> SELECTED TEXT:
+-------+
If a shutdown were to last through the end of the year, that could be enough to tip the U.S. into a recession, said Mark Zandi, chief economist at Moody’s Analytics.
“A couple weeks, no big deal. A month, then it starts showing up with the economic data. Longer than that, it becomes a real problem and if it’s for the entire quarter, buckle in, it probably means a recession,” said Zandi.
While Washington has been through shutdowns before, this one could have a significantly bigger impact because it will involve far more workers than the last shutdown, said Max Stier, head of the nonprofit Partnership for Public Service. Congress hasn’t approved funding for any parts of the government nor has it passed legislation to continue paying members of the military.
In addition to the 4 million federal workers who wouldn’t get paid during a potential shutdown next month, millions more who work as contractors would also see their pay disrupted and could be laid off, Stier said. Then there will be the ripple effect on businesses dependent on the sending of those federal workers and contractors. And unlike full-time federal workers, contractors often do not receive back pay after a shutdown ends.
+-------+
> PROBLEMS AND TASKS:
(1) Translate this sentence from the passage on a possible government shutdown into Spanish: "Congress hasn’t approved funding for any parts of the government nor has it passed legislation to continue paying members of the military."
(2) According to the passage on a possible government shutdown, how many federal workers wouldn't get paid during a potential shutdown next month?
(3) From the passage on a possible government shutdown, return the words from "While Washington has" to "of the military.", copied without any changes.

> AVAILABLE DATA:
+-------+
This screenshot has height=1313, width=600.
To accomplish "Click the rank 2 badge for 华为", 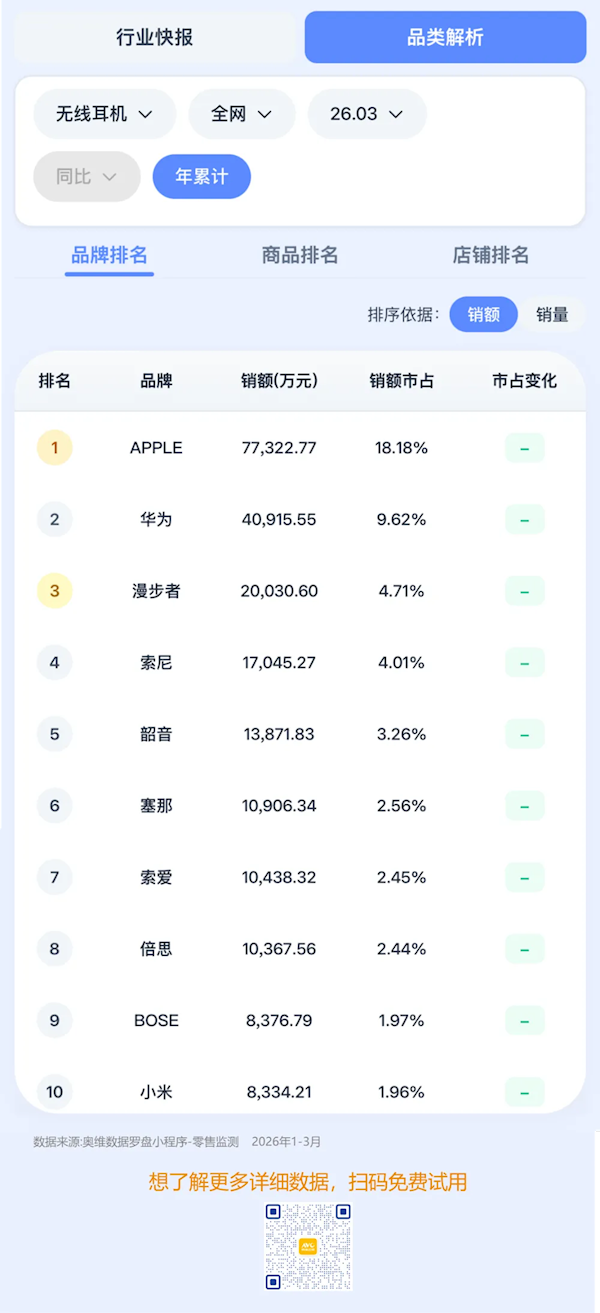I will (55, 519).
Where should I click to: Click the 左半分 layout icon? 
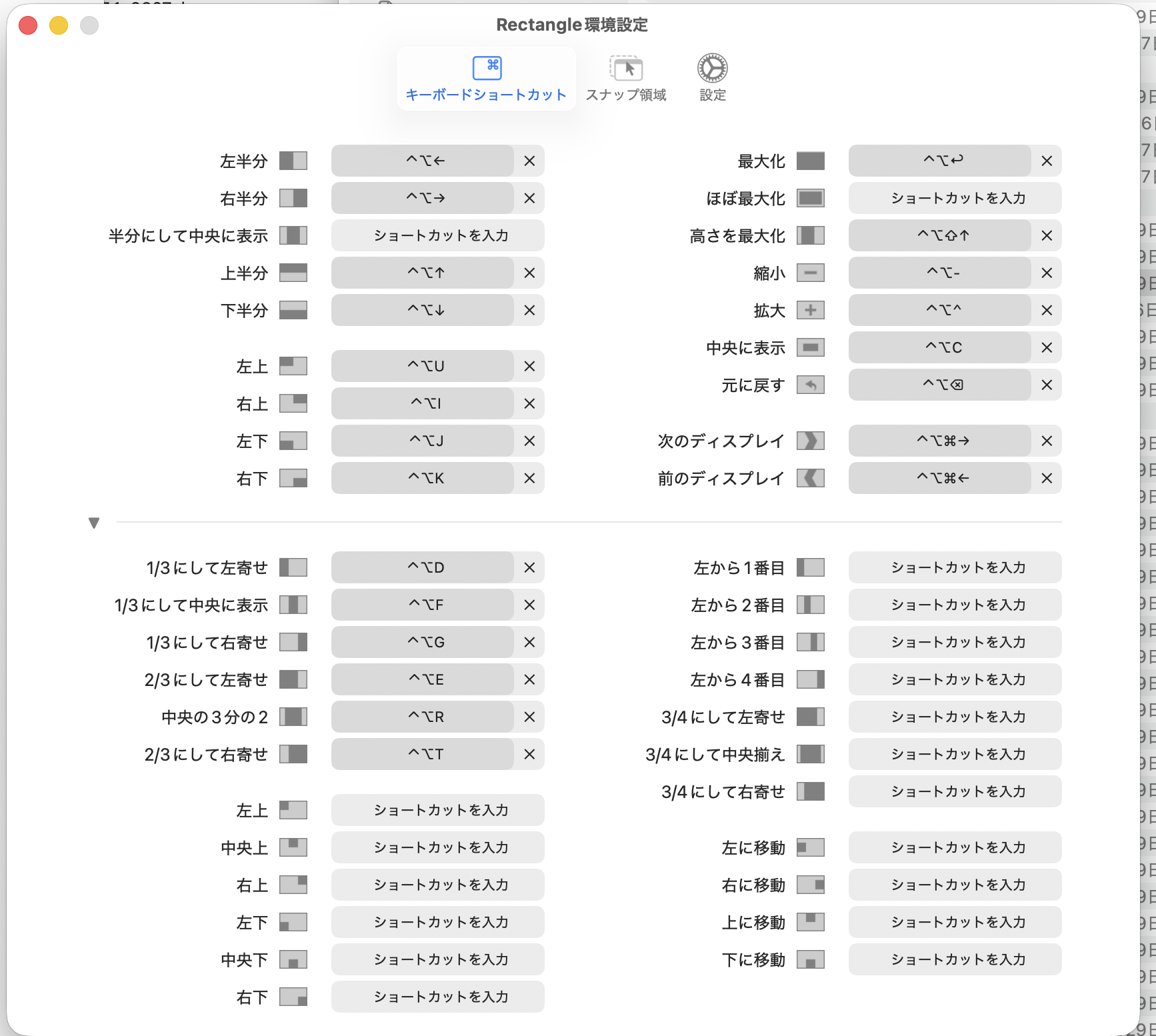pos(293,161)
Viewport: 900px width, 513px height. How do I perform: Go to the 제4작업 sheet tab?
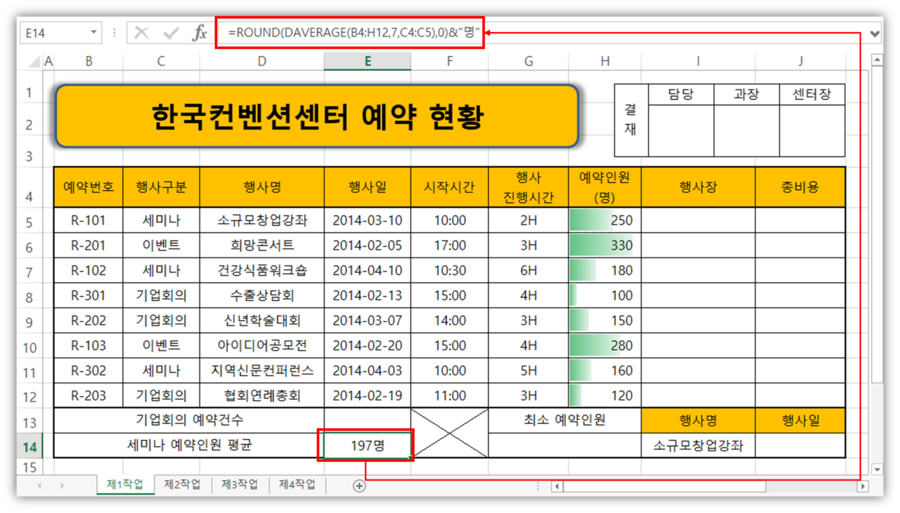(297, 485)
+-------+
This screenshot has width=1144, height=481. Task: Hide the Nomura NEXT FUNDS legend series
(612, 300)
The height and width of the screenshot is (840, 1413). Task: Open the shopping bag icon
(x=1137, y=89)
+-------+
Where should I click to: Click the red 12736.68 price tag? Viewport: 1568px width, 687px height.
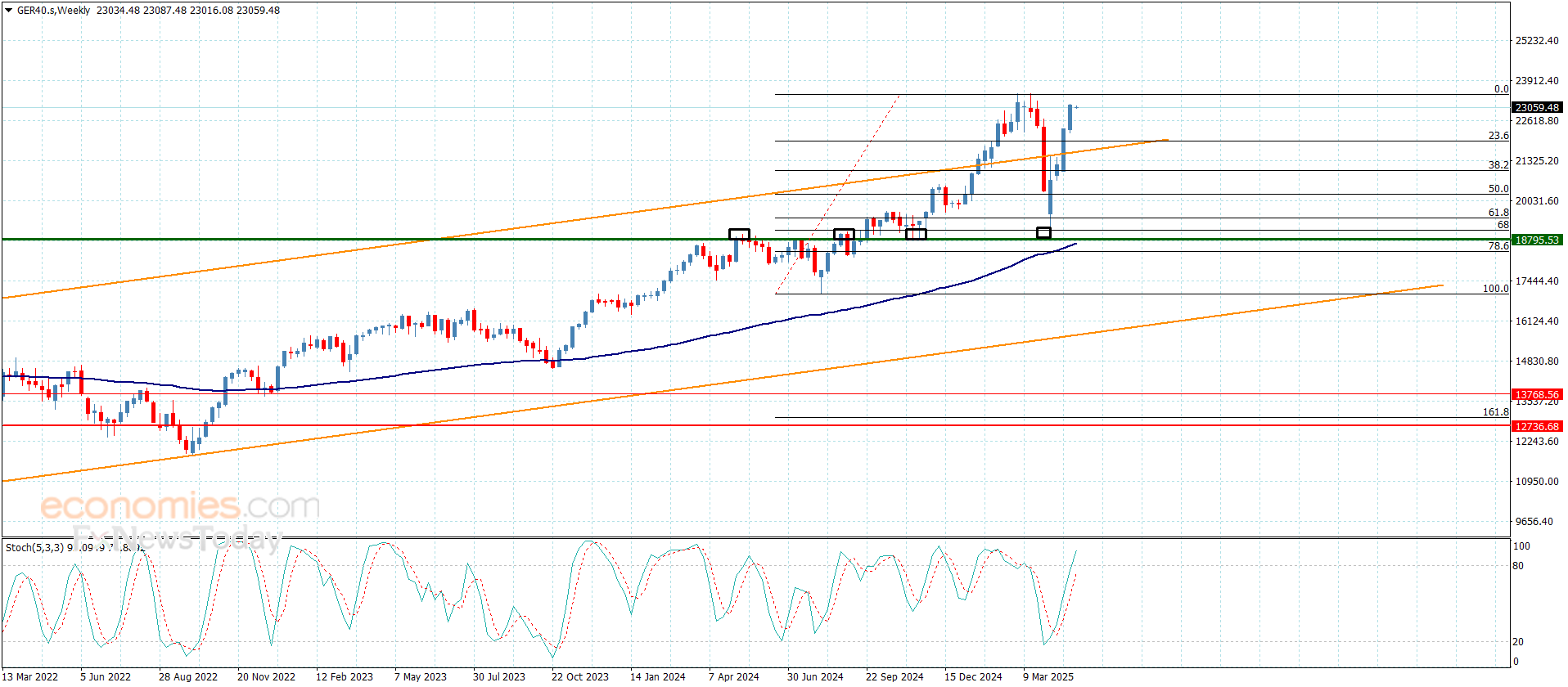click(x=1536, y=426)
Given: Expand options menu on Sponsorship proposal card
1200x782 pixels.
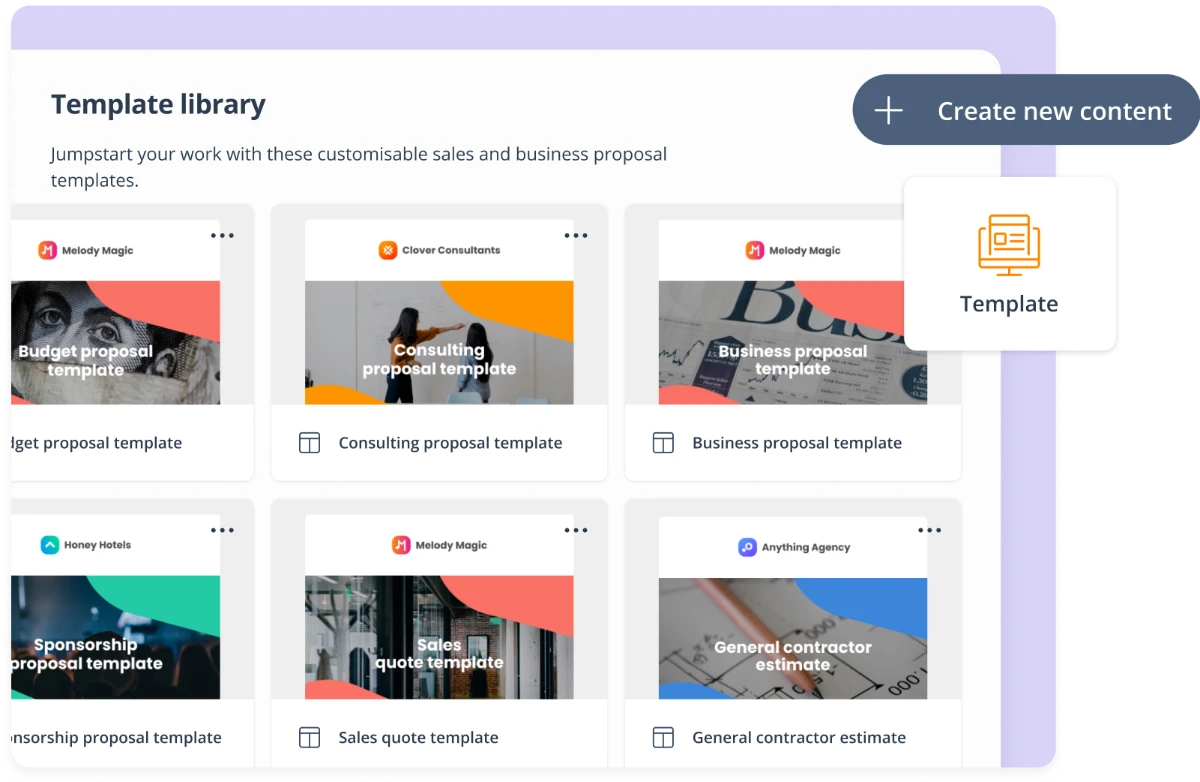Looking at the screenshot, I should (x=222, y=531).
+-------+
> ANSWERS FOR THE TASKS:
(1) El Congreso no ha aprobado financiación para ninguna parte del gobierno ni ha aprobado legislación para seguir pagando a los miembros de las fuerzas armadas.

(2) 4 million federal workers.

(3)
While Washington has been through shutdowns before, this one could have a significantly bigger impact because it will involve far more workers than the last shutdown, said Max Stier, head of the nonprofit Partnership for Public Service. Congress hasn’t approved funding for any parts of the government nor has it passed legislation to continue paying members of the military.